Yo detestaba las preguntas con trampa. La diferencia era obvia: una me metería en un lío, y la otra, no. Esperé un poco para demostrar que había reflexionado lo suficiente sobre el asunto, y luego sacudí la cabeza.

Mi madre se arrodilló ante el fuego y se calentó las manos.

– La diferencia es… Ve a buscar el trébede, ¿quieres? -Me dio un empujoncito; me levanté y fui a la parte de atrás del carromato mientras ella continuaba-: La diferencia consiste en decirle algo a una persona y decir algo sobre una persona. Lo primero puede ser una grosería, pero lo segundo es, siempre, un chisme.

Le llevé el trébede y la ayudé a montarlo sobre el fuego.

– Además, lady Perial solo es un personaje ficticio. En cambio, lady Lackless es una persona real, con sentimientos que pueden resultar heridos. -Levantó la cabeza y me miró.

– No lo sabía -argumenté poniendo cara de culpabilidad.

Debí de lograr una expresión digna de lástima, porque mi madre me abrazó y me dio un beso.

– No es nada grave, tesoro. Pero recuerda que tienes que pensar siempre lo que estás haciendo. -Me pasó una mano por la cabeza y sonrió, radiante como el sol-. Creo que podrías reconciliarte conmigo y con lady Lackless si encontraras unas ortigas para la cena de esta noche.

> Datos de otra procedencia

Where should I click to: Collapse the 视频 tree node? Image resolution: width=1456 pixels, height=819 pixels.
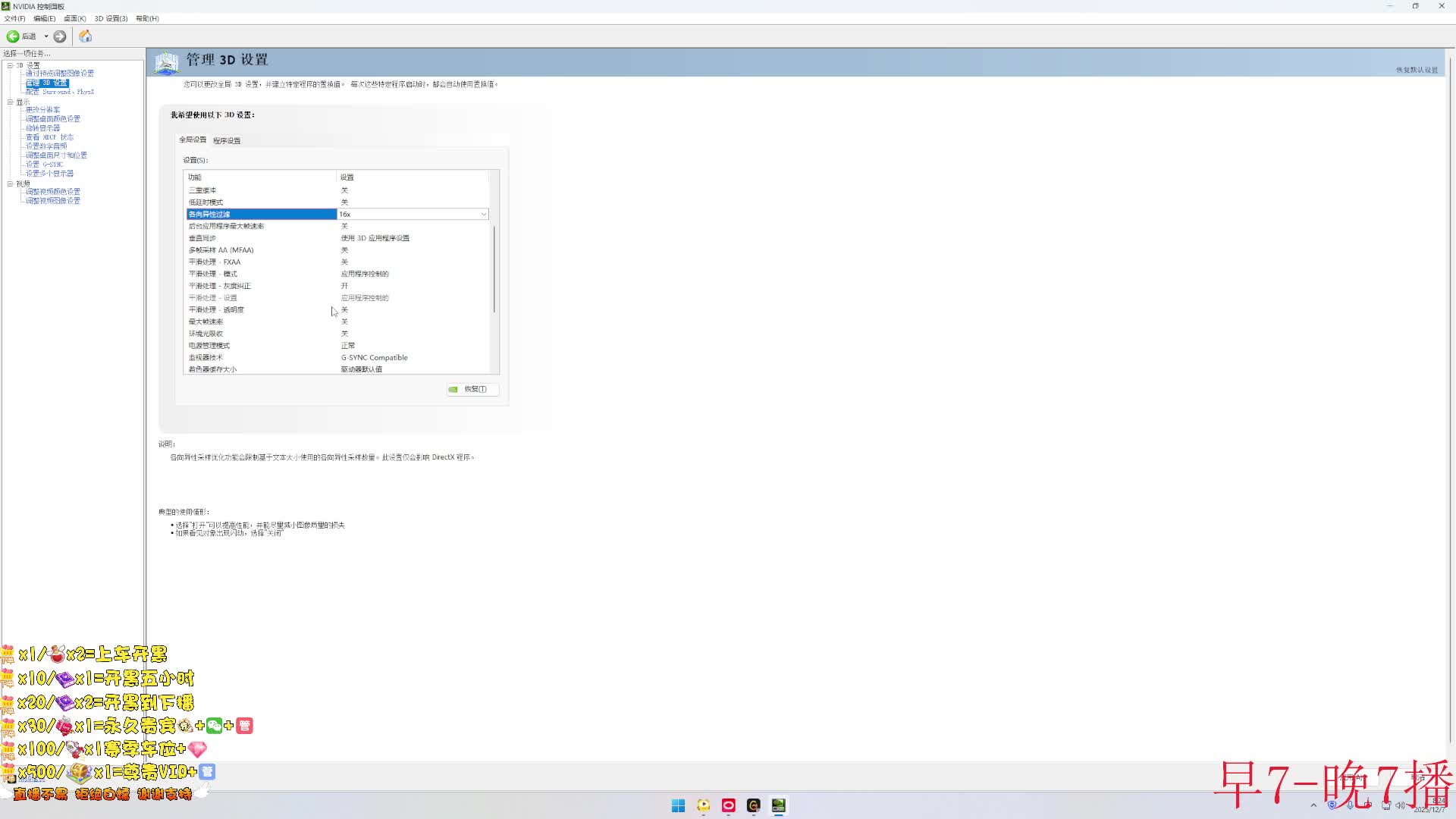[10, 184]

Cualquier pretexto para eludir un juicio y jugar un rato en la maraña de arbustos que había junto al camino me parecía bueno. Me marché casi antes de que mi madre hubiera terminado la frase.

También debería aclarar que gran parte del tiempo que pasaba con Ben lo sacaba de mi tiempo libre. Yo seguía teniendo mis obligaciones en la troupe. Interpretaba el papel del joven paje siempre que era necesario. Ayudaba a pintar los decorados y a coser los trajes. Por la noche almohazaba los caballos, y cuando había que imitar truenos agitaba una plancha de hojalata detrás del escenario.

Pero no me importaba ocupar así mi tiempo libre. Mi infinita energía infantil y mi insaciable afán de conocimiento hicieron del siguiente año uno de los más felices que recuerdo.